Saved entries:

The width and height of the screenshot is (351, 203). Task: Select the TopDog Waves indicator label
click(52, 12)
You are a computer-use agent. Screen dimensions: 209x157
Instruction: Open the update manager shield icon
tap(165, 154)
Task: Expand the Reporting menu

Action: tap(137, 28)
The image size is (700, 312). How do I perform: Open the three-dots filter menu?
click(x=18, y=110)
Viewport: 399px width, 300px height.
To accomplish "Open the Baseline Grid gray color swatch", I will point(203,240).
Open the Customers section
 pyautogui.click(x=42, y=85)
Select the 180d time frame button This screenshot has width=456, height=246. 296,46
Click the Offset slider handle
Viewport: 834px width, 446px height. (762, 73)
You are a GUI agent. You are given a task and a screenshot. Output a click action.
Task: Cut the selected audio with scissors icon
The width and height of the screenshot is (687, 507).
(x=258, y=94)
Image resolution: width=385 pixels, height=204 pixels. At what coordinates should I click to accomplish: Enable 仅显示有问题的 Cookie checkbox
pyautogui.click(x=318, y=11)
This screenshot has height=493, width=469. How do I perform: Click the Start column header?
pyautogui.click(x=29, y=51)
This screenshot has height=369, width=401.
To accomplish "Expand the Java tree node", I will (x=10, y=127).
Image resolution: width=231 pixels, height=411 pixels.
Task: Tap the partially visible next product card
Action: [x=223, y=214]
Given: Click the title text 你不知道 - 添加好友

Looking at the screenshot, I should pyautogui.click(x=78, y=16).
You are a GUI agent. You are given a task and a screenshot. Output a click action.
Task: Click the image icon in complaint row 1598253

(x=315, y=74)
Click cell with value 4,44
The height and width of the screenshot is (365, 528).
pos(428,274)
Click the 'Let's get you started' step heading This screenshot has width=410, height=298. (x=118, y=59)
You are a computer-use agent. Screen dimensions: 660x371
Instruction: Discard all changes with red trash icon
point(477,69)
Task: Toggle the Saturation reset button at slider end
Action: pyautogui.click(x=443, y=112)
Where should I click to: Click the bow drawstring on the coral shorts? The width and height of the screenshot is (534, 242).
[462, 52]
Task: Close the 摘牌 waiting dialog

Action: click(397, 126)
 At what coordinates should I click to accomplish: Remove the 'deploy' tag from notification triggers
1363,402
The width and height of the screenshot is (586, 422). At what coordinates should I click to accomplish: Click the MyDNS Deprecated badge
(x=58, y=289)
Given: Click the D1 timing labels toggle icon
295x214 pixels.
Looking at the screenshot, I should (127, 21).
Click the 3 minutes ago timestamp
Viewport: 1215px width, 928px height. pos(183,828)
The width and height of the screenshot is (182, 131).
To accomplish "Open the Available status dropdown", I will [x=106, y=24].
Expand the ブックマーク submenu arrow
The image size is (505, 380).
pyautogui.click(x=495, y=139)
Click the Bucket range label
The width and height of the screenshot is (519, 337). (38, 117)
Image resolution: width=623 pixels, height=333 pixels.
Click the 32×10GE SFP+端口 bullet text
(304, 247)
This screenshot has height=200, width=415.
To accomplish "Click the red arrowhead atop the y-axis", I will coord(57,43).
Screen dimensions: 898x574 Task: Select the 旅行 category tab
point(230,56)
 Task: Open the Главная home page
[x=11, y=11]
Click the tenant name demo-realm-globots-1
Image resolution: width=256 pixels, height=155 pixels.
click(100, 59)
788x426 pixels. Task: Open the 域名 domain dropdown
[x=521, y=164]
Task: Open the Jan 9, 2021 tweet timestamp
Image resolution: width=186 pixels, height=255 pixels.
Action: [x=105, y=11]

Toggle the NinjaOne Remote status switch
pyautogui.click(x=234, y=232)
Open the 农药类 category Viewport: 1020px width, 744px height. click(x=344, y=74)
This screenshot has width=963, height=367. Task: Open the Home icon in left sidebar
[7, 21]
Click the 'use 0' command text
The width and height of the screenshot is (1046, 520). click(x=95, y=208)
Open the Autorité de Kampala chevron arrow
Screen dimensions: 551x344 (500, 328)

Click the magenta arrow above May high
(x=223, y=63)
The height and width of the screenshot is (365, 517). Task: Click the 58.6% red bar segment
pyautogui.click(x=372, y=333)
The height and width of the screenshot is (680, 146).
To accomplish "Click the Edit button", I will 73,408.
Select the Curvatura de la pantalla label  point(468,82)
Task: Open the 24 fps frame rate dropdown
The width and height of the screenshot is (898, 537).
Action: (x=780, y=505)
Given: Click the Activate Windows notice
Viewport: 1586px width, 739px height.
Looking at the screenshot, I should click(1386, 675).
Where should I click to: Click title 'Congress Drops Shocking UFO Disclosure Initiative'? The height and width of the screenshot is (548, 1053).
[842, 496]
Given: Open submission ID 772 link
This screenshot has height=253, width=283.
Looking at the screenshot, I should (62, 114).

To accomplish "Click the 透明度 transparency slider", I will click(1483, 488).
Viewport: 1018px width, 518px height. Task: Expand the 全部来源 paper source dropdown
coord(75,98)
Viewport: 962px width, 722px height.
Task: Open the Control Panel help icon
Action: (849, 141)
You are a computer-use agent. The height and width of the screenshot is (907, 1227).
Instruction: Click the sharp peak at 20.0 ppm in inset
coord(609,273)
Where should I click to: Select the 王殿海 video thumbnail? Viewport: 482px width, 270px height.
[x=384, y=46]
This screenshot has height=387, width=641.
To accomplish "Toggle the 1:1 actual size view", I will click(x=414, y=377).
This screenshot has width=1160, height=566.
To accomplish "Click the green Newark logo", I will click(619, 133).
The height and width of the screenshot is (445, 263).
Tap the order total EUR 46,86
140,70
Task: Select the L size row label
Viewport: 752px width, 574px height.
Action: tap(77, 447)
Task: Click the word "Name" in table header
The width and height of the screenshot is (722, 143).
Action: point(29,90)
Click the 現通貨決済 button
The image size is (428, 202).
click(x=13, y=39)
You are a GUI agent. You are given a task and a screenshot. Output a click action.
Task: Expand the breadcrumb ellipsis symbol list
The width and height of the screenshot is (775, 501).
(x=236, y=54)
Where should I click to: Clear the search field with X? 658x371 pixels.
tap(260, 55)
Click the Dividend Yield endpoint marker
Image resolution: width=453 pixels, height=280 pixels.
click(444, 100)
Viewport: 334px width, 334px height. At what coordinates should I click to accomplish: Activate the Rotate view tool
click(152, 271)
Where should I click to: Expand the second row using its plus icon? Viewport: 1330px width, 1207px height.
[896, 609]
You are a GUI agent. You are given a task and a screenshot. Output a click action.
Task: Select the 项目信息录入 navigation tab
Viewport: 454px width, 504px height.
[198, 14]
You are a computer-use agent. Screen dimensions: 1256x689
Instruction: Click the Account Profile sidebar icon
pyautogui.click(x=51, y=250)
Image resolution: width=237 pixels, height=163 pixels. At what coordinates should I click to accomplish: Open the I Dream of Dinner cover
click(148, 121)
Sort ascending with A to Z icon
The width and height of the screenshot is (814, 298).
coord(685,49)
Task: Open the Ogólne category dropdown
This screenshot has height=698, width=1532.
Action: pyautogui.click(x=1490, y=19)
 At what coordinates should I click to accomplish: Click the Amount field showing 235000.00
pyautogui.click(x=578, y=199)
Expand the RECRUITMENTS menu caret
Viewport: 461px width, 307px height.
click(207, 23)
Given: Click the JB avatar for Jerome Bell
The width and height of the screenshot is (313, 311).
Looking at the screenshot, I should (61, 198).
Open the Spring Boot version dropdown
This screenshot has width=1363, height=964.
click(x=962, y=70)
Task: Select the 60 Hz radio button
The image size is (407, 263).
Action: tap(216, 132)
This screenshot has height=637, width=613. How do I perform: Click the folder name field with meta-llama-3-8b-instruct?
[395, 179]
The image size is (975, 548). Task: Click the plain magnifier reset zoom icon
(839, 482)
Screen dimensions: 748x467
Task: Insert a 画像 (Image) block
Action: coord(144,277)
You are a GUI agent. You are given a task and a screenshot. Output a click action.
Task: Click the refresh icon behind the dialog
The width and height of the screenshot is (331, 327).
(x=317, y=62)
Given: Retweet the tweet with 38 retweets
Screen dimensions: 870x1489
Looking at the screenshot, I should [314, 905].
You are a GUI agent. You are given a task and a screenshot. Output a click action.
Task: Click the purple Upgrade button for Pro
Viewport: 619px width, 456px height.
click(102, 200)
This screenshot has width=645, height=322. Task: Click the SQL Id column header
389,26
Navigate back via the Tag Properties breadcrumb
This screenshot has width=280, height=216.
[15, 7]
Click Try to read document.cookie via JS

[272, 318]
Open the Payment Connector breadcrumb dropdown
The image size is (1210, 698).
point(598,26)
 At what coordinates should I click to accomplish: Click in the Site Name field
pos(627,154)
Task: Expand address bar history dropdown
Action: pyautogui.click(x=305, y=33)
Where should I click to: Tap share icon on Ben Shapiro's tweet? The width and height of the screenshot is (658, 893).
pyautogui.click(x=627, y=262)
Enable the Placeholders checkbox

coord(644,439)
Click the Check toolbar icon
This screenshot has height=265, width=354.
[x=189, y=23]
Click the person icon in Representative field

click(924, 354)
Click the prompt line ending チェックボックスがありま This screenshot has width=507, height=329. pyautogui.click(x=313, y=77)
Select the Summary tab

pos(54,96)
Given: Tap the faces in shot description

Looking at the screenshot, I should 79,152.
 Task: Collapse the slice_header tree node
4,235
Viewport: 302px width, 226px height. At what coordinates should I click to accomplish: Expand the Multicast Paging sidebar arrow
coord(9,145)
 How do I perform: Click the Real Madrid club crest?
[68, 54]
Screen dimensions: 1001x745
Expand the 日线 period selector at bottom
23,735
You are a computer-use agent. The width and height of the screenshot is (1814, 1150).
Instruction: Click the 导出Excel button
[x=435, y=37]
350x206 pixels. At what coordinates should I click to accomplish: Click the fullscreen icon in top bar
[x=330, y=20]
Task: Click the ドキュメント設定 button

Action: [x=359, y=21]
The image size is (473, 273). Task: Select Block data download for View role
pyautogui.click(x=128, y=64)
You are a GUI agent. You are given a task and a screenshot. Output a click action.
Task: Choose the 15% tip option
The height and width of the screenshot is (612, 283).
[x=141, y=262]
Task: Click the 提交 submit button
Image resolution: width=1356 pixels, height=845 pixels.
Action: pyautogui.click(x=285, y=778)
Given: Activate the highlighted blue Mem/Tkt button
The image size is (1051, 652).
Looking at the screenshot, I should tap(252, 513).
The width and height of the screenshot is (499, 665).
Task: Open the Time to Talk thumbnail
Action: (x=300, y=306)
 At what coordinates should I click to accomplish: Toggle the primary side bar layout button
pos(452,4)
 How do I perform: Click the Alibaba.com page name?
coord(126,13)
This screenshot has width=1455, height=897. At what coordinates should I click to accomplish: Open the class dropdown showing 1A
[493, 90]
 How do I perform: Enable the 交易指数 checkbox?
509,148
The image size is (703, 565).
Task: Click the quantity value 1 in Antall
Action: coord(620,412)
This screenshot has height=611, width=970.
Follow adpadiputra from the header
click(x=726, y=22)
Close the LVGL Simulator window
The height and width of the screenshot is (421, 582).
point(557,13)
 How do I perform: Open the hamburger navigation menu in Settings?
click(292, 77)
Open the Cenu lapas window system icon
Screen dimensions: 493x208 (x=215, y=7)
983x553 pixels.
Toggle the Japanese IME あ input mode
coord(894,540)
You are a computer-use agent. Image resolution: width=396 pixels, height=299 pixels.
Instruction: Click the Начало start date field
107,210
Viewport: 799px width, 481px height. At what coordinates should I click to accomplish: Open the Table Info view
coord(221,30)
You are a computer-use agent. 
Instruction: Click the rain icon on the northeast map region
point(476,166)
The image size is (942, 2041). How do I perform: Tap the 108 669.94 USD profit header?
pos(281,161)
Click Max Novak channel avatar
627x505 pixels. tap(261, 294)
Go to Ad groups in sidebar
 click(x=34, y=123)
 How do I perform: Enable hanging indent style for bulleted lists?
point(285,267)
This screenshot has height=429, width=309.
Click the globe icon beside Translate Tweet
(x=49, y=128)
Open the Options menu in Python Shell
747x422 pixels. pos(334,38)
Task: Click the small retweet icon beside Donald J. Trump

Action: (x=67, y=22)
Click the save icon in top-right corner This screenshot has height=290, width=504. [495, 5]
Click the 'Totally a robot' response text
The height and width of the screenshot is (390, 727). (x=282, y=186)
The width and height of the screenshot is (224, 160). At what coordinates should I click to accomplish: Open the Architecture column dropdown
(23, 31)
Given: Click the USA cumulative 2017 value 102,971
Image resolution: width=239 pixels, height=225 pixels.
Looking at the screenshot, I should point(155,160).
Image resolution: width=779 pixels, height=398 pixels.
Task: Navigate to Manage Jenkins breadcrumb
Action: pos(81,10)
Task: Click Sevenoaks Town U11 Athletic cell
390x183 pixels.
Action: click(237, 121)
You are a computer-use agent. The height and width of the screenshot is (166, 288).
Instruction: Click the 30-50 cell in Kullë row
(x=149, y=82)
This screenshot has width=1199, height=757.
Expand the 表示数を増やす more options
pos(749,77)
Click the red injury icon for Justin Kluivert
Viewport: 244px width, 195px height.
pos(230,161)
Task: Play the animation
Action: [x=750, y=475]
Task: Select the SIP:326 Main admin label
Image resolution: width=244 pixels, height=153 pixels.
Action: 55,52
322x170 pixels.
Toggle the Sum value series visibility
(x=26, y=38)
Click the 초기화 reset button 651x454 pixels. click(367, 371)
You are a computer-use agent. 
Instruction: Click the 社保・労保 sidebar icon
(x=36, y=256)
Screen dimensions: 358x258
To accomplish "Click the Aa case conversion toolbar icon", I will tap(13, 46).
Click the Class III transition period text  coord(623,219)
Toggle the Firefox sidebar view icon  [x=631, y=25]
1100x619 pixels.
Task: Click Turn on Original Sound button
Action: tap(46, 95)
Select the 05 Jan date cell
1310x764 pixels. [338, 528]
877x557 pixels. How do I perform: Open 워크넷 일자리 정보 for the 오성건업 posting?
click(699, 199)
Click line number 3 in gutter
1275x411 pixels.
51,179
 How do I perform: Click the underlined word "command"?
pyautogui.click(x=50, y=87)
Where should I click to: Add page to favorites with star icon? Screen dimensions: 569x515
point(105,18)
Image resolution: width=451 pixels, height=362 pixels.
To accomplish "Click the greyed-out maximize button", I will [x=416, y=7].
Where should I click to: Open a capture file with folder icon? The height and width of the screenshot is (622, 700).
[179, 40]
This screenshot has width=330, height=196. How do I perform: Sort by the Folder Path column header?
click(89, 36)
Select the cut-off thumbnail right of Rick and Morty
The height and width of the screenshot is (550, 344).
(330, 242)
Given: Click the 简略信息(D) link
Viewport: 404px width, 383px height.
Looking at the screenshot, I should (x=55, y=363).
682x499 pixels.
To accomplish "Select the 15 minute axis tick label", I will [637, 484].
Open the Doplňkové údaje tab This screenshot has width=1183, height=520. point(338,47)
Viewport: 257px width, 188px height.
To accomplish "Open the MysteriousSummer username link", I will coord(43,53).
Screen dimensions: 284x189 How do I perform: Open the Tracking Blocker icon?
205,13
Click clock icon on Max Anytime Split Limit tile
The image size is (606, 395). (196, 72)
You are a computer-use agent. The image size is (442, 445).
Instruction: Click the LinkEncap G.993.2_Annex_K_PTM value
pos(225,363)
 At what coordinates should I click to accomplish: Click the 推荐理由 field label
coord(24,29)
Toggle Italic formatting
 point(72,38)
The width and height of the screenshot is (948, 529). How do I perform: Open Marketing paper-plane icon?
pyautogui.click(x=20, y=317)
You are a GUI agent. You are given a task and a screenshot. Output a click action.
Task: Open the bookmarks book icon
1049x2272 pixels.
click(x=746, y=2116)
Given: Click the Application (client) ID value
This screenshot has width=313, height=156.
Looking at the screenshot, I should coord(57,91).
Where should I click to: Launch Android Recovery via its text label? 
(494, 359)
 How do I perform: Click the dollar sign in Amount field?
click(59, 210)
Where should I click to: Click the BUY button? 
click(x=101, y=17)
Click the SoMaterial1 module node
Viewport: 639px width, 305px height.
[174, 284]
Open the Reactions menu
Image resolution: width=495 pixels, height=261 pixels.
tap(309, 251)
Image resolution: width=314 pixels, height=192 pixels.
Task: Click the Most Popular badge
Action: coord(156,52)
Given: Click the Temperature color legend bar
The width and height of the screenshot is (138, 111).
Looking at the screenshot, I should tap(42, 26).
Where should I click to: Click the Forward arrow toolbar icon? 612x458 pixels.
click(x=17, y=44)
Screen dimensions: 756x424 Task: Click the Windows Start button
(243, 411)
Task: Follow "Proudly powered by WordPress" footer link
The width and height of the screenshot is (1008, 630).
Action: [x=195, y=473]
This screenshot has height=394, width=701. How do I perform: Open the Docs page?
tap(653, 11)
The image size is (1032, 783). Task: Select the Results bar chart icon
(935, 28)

:: Work task ::
Reproduce, word for word and in full, only the lines above that start at the line with "Click the 'Totally a robot' response text" and run through the line with "This screenshot has width=1199, height=757.", both ends included.

:: Solution for this exercise ::
Click the 'Totally a robot' response text
The height and width of the screenshot is (390, 727). (x=282, y=186)
The width and height of the screenshot is (224, 160). At what coordinates should I click to accomplish: Open the Architecture column dropdown
(23, 31)
Given: Click the USA cumulative 2017 value 102,971
Image resolution: width=239 pixels, height=225 pixels.
Looking at the screenshot, I should point(155,160).
Image resolution: width=779 pixels, height=398 pixels.
Task: Navigate to Manage Jenkins breadcrumb
Action: pos(81,10)
Task: Click Sevenoaks Town U11 Athletic cell
390x183 pixels.
Action: click(237, 121)
You are a computer-use agent. The height and width of the screenshot is (166, 288).
Instruction: Click the 30-50 cell in Kullë row
(x=149, y=82)
This screenshot has width=1199, height=757.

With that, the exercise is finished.